Looking for a gap between an object and its reflection is a way to distinguish two-way mirrors from ordinary mirrors.
Collected via the Internet, 1999
With the recent advancements in miniaturized electronics, it’s hard for any of us to know we’re not being spied upon these days; cameras and transmitters can now be made so small and unobtrusive that most of us wouldn’t be able to find them even if we knew where to look for them. Many would-be peeping toms still resort to less technologically-advanced methods such as peepholes and two-way mirrors, though, hence this warning which began circulating on the Internet in April 1999.
First off, we should clear up some confusing terminology. The subject this message addresses are panels which look like mirrors on one side but work like tinted windows from the other side — that is, if you’re on one side of such a panel, it appears to be mirror in which you can see your reflection; if you’re on the other side, it serves as a window through which you can see everything (and everyone) on the other side. These panels are confusingly referred to as both “one-way mirrors” and “two-ways mirrors,” so to avoid additional confusion we will henceforth call them “transparent mirrors.”
The fingernail test described above is a method for determining the difference between first-surface mirrors and second-surface mirrors, both of which are ordinary mirrors glazed in a different fashion. With a first-surface mirror, any object you put up against it will touch its reflection because the reflective part of mirror is laid in right at the surface. With a second-surface mirror, a gap between the object and its reflection will be visible because a layer of clear glass has been incorporated over the reflective part of the mirror to better protect it. First-surface looking glasses are quite expensive and are generally used only for specialized applications such as fine optical instruments or lasers, in which a protective layer of glass would interfere with the path of light or diminish precision. As such, you’re unlikely to ever encounter one being used as an ordinary mirror in a home or a dressing room; for those applications much cheaper second-surface mirrors are nearly always used.

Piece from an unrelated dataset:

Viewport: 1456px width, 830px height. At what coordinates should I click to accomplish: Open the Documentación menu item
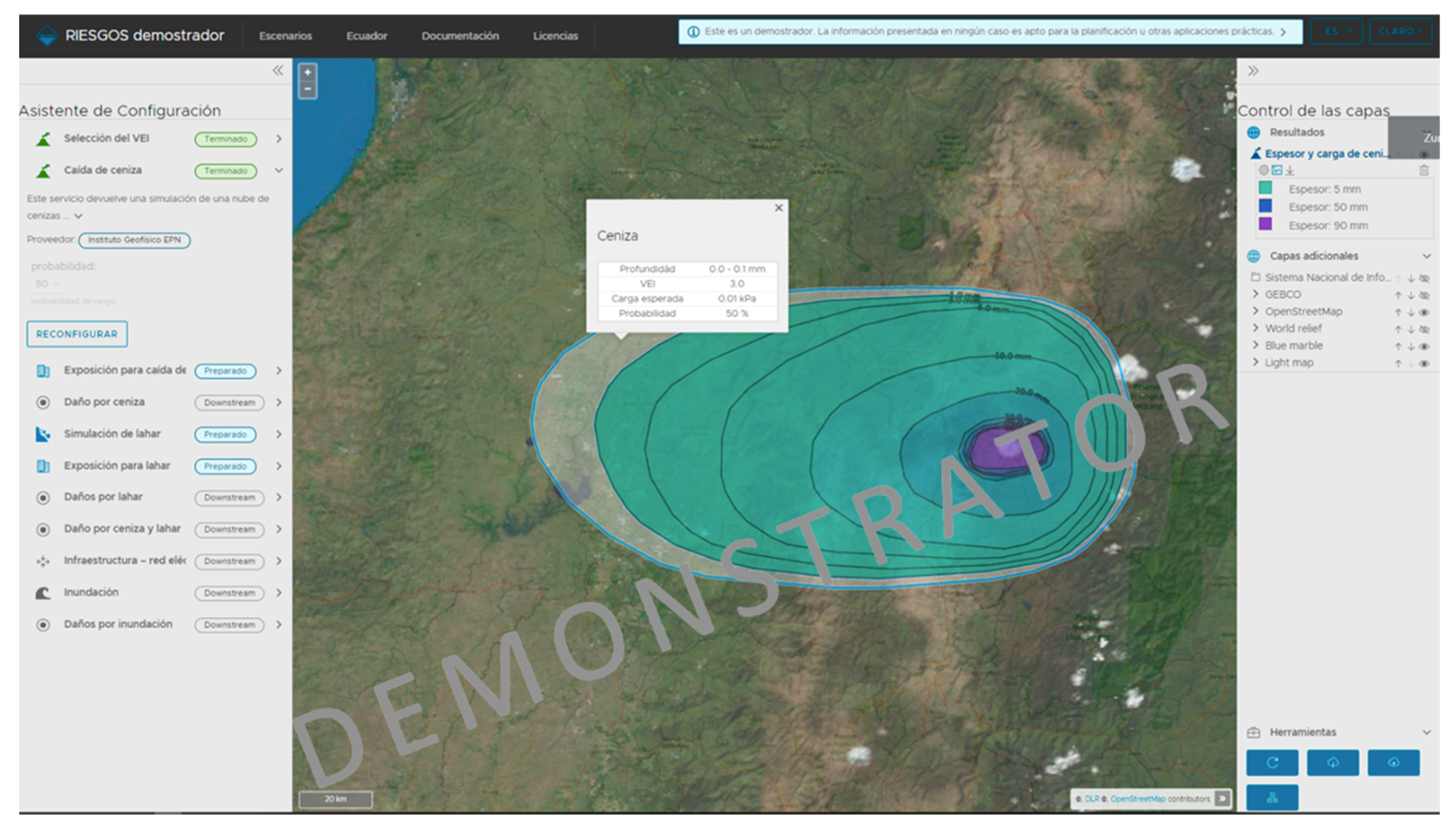click(x=460, y=36)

Therefore, if you discover what appears to be a first-surface mirror (i.e., an object you place up against its touches its reflection) in a dressing room, the chances are good it’s a transparent mirror. However, the fingernail test isn’t necessarily a very good one, as judging whether an object placed up against such a mirror is touching its reflection can be affected by factors such as the size of the mirror, the angle of the mirror, the amount of lighting present, and the type of object used to conduct the test, and an unpracticed observer might easily mistake an ordinary mirror for a transparent one this way. (Ascertaining “the nature of the suspect surface by hurling an object at it” could also be quite embarrassing and costly should it prove to be an ordinary mirror.) There are better tests based on some of the more obvious physical features of transparent mirrors.
What we call transparent mirrors are laminated coated glass products which have been treated with Mirropane on the first surface of the glass. They’re also known as “observation mirrors” and are commonly used in settings (such as police stations, schools, and businesses) where there is a need to conduct unobtrusive monitoring for safety and security purposes. (Think of the interrogation room as shown in the police station of the television drama Law & Order: suspects inside the room see a panel which looks like a mirror, but from the hallway outside the panel functions as a window through which detectives can monitor the proceedings unobserved.)
Transparent mirrors are most obviously distinguishable from ordinary mirrors in that they’re not hung on walls as ordinary mirrors are, but they’re set into walls (or doors) as windows are. In other words, if there’s a wall behind a mirror, the mirror is almost certainly an ordinary one; a transparent mirror would be part of the wall itself. Also, the lighting in front of a transparent mirror must be much brighter than the lighting on the other side (where the hidden observers are) for it to work effectively, and some light leaks through from the brighter side to the dimmer side.
According to the folks in Mirropane’s technical support group, you can use these factors to your advantage by pressing your eyes up against the mirror and cupping your hands around them (to block out the light from the room you’re in): if you’re truly dealing with a transparent mirror, you should be able to see at least a little something of the open area behind it. Also, rapping on the mirror should provide an aural clue: ordinary mirrors have backings and are usually placed against walls, so rapping on them will generally produce dull thuds; transparent mirrors are set into walls with open areas behind them, so rapping on them should produce much more open, hollow sounds. These methods of detection are more reliable than the fingernail test and should be preferred to taking a chance on getting arrested for property damage after tossing a chair through a perfectly normal mirror misjudged via less accurate means.